## Exercise objective
Every line of the material that mentions the word "green" should be copied out.

## Data section
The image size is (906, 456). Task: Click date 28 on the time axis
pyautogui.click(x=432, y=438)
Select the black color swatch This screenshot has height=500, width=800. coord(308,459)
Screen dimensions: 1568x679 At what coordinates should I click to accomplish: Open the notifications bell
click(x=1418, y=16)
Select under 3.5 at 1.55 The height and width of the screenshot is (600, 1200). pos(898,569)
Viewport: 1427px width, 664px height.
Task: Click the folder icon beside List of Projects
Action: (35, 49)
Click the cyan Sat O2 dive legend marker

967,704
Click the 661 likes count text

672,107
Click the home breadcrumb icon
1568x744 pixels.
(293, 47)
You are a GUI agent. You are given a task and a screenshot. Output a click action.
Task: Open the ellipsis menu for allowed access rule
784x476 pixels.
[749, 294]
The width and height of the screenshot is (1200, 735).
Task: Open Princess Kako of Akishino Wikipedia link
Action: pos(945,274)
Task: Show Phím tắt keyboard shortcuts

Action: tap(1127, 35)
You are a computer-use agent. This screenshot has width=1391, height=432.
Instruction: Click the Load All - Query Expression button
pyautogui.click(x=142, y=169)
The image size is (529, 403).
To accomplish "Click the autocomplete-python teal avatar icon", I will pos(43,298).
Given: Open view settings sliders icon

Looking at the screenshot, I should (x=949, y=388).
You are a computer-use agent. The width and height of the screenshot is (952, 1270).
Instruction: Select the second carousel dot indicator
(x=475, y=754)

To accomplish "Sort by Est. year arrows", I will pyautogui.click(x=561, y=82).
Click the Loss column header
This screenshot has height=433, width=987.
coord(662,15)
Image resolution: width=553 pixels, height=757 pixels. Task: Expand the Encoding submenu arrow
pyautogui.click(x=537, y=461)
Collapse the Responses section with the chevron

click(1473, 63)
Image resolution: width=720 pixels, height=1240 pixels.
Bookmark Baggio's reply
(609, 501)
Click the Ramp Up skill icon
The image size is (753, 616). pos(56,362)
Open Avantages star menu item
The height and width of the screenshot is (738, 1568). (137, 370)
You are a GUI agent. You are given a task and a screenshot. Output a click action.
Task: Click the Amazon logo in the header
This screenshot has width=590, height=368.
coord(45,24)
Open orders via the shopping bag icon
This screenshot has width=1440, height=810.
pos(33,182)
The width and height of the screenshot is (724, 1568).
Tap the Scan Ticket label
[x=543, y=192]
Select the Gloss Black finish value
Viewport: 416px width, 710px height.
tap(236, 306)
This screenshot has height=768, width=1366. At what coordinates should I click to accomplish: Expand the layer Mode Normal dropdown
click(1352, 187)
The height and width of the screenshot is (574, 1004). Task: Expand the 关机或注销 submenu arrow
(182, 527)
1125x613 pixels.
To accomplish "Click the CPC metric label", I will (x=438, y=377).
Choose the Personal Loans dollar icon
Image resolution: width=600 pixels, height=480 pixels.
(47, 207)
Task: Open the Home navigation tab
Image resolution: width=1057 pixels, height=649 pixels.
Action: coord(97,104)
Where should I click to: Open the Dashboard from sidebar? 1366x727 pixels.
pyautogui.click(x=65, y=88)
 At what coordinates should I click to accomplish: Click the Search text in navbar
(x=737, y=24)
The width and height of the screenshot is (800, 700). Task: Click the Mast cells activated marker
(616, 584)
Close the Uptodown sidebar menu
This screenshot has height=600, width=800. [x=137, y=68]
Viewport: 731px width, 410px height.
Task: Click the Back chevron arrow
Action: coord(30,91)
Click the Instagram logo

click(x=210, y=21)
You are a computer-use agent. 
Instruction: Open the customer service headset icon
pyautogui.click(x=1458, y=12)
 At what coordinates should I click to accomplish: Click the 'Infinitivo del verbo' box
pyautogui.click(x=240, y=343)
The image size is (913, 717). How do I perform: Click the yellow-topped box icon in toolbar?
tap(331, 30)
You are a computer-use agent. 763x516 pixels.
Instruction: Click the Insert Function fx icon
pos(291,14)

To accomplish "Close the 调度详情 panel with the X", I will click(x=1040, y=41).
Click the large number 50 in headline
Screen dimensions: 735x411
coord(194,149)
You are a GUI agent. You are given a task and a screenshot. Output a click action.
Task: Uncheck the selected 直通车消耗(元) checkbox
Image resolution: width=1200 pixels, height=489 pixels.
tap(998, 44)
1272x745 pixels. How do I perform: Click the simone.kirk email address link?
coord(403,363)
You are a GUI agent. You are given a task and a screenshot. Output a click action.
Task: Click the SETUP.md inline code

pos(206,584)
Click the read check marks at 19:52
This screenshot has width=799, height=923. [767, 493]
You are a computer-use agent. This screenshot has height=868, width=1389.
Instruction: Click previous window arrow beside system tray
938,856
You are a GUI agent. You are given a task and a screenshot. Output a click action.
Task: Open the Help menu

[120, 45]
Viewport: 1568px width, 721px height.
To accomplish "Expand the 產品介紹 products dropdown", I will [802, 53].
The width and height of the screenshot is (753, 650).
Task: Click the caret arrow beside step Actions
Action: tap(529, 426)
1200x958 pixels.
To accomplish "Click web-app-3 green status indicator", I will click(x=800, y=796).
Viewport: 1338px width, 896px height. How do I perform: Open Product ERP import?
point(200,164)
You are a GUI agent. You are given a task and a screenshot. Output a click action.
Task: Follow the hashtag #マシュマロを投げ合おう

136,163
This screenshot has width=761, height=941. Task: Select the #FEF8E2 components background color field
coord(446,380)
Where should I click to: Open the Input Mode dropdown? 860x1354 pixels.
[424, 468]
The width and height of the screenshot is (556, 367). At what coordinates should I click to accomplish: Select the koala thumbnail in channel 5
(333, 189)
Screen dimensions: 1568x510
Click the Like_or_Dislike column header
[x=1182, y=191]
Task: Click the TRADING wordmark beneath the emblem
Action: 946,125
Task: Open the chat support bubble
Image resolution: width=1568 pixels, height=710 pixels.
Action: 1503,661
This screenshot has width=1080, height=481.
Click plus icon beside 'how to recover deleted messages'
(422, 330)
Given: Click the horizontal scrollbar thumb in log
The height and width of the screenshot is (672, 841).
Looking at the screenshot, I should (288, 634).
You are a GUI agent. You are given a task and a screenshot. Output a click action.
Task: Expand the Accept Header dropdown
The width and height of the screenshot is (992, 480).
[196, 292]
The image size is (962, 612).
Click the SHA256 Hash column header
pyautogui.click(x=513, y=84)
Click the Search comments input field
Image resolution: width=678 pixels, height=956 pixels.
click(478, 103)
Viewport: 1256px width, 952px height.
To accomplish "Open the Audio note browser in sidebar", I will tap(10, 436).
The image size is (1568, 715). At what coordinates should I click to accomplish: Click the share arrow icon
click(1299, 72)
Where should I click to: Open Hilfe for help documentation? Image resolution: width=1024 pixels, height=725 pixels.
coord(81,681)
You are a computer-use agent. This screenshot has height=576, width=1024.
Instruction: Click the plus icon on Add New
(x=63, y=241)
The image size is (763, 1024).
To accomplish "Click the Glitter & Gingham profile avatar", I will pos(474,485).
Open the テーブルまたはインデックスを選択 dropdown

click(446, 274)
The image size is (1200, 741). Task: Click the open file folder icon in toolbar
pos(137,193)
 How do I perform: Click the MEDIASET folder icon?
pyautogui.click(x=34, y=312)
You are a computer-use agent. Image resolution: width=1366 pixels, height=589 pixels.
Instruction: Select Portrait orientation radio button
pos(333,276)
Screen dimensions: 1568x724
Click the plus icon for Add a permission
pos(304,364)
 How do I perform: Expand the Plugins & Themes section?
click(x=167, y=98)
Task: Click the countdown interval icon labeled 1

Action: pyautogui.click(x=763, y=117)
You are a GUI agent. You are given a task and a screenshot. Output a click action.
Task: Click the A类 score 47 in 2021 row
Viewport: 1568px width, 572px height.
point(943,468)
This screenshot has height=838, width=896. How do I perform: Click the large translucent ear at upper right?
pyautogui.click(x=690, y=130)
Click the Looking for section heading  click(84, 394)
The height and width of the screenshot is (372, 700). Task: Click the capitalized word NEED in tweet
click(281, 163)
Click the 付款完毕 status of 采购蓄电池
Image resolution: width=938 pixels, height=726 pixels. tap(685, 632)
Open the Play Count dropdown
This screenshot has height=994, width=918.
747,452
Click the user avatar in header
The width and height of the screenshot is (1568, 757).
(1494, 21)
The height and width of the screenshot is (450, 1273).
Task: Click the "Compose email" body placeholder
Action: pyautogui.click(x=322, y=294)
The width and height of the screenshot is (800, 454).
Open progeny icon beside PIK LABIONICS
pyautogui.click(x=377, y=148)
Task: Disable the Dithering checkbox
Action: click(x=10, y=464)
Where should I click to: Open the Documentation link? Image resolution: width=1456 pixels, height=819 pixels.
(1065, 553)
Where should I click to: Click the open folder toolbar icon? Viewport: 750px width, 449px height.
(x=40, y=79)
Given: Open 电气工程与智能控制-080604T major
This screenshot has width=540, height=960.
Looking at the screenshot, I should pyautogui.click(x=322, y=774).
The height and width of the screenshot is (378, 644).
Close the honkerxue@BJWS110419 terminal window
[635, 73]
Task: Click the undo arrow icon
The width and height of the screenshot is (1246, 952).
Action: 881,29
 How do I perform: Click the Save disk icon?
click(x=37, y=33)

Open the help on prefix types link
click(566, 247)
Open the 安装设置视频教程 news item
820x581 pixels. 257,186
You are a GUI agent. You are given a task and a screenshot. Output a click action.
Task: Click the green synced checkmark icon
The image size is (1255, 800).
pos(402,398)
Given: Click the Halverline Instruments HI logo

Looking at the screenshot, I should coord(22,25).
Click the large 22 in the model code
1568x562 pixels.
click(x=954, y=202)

## Exercise output
To accomplish "Click web-app-3 green status indicator", I will click(x=800, y=796).
Task: Click the green synced checkmark icon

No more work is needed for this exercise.